■ **Your task**
Go to the line in the entries below that holds "Switch to the" and repeat exactly from there through the line that holds "Given: Click the Lemez (add disk) icon", inclusive.

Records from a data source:

== Segment start ==

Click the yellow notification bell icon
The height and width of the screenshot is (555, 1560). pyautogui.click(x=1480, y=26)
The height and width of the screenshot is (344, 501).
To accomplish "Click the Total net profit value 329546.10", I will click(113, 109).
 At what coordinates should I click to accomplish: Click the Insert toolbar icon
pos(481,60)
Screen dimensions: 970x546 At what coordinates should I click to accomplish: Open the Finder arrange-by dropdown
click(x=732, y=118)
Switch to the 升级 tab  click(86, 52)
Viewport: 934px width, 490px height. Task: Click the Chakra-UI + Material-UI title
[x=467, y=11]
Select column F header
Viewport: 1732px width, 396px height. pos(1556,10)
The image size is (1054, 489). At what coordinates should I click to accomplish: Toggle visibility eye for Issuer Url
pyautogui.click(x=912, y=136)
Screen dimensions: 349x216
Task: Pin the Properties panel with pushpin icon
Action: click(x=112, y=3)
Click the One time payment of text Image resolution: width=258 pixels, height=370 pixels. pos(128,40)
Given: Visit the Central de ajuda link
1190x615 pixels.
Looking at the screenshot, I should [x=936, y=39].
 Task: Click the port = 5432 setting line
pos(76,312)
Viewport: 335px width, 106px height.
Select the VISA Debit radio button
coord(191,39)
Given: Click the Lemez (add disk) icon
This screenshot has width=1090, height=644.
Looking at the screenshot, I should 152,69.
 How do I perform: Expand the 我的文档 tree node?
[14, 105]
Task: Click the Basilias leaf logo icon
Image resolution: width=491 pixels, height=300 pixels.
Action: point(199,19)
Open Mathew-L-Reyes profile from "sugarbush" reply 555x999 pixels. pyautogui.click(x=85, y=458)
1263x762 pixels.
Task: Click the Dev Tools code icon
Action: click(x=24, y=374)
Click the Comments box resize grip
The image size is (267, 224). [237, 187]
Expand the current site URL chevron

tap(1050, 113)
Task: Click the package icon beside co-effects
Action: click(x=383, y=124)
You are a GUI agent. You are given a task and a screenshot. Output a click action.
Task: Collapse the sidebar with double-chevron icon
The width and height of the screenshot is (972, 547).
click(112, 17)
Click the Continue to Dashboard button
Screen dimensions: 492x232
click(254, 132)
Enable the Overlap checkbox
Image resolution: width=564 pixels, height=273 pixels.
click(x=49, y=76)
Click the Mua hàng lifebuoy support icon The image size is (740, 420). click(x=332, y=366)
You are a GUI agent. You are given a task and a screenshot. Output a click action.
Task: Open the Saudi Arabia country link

== Segment end ==

■ **Result**
Switch to the 升级 tab  click(86, 52)
Viewport: 934px width, 490px height. Task: Click the Chakra-UI + Material-UI title
[x=467, y=11]
Select column F header
Viewport: 1732px width, 396px height. pos(1556,10)
The image size is (1054, 489). At what coordinates should I click to accomplish: Toggle visibility eye for Issuer Url
pyautogui.click(x=912, y=136)
Screen dimensions: 349x216
Task: Pin the Properties panel with pushpin icon
Action: click(x=112, y=3)
Click the One time payment of text Image resolution: width=258 pixels, height=370 pixels. pos(128,40)
Given: Visit the Central de ajuda link
1190x615 pixels.
Looking at the screenshot, I should [x=936, y=39].
 Task: Click the port = 5432 setting line
pos(76,312)
Viewport: 335px width, 106px height.
Select the VISA Debit radio button
coord(191,39)
Given: Click the Lemez (add disk) icon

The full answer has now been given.